Ironically, pastors and churches that ignore people suffering from gender confusion (or, worse, condone it) are complicit in the Apostle Paul’s assessment in Romans 1:24-27—giving them over to their ungodly passions. Gagnon compares homosexuality with alcoholism both because of the medical problems associated (including an addictive character), but also because recovery is difficult. Clinical studies prior to politicization of the issue reported recovery rates of about 30 percent (28.8%), roughly on par with success rates reported by Alcoholics Anonymous (420-432) . Recovery in this context means we are able to control our responses, not our temptations.
Gagnon is a professor at Pittsburgh Theological Seminary and elder in the Presbyterian Church (USA). He has a master’s in theological studies from Harvard Divinity School and a doctor of philosophy from Princeton Theological Seminary . The acknowledgments section of his book reads like a who’s who of evangelical scholars. The Bible and Homosexual Practice is written in 5 chapters:
- The Witness of the Old Testament,
- Same-Sex Intercourse as a “Contrary to Nature” in Early Judaism,
- The Witness of Jesus,
- The Witness of Paul and Deutero-Paul, and
- The Hermeneutical Relevance of the Biblical Witness (5-10).
The introduction and conclusions are not numbered. These chapters are proceeded by the acknowledgments and followed by both a topical and a scriptural index.
The response of the church to gender confusion is the defining issue of our day. Until the 1980s, no Christian denomination considered homosexuality acceptable behavior; now, many denominations, including my own, are having trouble establishing spiritual boundaries of any kind—the teaching on homosexuality stands out primarily in that it is the most obvious. As a consequence, Christians need to be aware of the arguments being made. In this debate, Gagnon’s research is an important resource.
Here in part 1, I have given an overview of Gagnon’s argument and highlighted health effects of homosexuality. Christians more normally focus on scriptural arguments. So, in part 2, I will survey his review of Old Testament passages on homosexuality and, in part 3, I will turn to passages on the New Testament.
 The professor was on the faculty at University of Dubuque Theological Seminary.

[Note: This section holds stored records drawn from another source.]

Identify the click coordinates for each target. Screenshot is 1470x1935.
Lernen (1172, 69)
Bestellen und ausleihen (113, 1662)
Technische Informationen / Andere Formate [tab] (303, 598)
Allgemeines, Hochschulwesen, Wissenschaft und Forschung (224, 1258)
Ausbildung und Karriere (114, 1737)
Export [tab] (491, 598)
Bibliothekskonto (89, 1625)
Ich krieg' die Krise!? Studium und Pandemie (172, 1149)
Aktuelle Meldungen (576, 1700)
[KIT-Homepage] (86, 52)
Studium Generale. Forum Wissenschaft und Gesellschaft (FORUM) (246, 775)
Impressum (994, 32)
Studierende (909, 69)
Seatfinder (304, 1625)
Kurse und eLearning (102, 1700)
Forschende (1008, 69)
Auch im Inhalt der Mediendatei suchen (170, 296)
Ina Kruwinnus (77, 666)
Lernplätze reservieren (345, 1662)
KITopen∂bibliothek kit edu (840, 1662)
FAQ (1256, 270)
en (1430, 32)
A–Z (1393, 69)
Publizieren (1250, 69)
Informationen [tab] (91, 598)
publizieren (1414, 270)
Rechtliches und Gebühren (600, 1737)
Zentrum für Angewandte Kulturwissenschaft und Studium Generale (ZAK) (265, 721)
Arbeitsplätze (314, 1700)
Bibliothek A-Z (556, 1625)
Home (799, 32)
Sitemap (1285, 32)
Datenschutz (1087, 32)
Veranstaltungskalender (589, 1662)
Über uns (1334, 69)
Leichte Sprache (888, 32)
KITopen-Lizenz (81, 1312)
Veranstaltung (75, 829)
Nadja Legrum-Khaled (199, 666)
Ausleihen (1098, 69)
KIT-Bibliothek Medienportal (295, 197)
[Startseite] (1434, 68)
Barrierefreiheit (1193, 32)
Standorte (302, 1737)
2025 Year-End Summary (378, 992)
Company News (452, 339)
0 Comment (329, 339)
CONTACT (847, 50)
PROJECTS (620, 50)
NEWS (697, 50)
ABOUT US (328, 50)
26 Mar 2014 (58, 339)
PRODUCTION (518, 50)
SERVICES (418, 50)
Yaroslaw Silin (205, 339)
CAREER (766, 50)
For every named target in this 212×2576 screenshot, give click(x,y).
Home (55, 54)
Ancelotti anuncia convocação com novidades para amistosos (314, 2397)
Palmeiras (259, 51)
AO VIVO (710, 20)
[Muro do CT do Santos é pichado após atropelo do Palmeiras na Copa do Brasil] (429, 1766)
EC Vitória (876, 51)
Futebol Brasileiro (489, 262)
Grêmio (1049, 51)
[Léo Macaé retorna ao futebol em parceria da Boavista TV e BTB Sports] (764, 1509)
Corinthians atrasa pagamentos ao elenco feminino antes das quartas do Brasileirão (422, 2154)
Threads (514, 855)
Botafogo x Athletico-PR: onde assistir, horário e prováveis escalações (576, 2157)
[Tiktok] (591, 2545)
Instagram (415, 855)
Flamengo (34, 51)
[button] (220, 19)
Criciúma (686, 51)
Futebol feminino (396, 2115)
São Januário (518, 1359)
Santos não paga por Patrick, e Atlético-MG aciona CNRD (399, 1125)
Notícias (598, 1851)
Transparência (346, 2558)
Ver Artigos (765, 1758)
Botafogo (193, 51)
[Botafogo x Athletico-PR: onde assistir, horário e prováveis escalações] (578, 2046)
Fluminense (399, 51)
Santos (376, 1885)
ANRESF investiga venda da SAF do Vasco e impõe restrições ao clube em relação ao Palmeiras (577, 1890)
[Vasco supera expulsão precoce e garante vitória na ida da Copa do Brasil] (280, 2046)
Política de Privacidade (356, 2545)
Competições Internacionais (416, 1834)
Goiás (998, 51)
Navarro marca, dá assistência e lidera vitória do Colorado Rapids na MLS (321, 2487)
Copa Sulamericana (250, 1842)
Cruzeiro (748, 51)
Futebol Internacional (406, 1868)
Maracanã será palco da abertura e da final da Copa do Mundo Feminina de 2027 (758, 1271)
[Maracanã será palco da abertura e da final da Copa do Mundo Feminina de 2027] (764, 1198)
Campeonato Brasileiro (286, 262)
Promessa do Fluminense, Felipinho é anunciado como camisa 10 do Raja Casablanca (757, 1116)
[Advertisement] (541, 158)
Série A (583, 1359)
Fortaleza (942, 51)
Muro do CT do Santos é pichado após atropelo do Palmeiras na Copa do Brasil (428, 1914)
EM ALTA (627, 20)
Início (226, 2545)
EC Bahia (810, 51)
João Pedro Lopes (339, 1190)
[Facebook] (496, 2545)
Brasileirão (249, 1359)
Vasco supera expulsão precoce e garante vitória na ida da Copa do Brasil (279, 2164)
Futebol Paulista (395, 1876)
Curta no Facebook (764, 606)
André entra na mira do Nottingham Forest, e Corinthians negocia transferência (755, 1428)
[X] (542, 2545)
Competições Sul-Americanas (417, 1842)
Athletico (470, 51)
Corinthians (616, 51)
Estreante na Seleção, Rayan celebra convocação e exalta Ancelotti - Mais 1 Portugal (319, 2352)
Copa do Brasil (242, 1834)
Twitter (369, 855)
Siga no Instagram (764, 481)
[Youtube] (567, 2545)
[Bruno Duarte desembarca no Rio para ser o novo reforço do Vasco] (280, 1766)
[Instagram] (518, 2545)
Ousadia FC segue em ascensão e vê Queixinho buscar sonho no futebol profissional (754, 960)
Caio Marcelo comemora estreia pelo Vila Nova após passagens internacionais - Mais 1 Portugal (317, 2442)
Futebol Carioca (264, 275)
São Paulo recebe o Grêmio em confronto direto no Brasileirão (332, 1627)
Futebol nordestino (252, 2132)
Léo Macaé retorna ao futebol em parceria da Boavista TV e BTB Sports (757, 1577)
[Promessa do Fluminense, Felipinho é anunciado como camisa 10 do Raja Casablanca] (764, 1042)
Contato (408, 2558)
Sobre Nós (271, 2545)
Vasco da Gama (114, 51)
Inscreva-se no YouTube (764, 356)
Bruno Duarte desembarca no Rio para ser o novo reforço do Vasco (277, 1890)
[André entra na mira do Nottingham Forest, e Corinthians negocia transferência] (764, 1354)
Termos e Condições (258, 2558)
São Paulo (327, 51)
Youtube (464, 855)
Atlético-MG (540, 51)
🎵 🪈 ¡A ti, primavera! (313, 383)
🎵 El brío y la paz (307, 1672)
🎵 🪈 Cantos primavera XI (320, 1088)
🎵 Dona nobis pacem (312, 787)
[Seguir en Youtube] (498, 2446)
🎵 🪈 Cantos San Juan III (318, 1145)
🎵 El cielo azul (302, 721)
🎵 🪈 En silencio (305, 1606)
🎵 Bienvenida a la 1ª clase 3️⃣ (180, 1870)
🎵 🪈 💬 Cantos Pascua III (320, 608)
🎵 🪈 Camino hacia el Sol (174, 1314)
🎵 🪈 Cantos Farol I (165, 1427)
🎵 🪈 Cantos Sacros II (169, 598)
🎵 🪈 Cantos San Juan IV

 For example: “You shall not lie with a male as with a woman; it is an abomination.” (Lev. 18:22 ESV) Also: “For this reason God gave them up to dishonorable passions. For their women exchanged natural relations for those that are contrary to nature; and the men likewise gave up natural relations with women and were consumed with passion for one another, men committing shameless acts with men and receiving in themselves the due penalty for their error.” (Rom. 1:26-27 ESV)
 This reference is taken from Jeffrey Satinover’s “Homosexuality and the Politics of Truth” (Grand Rapids: Baker Books, 1996).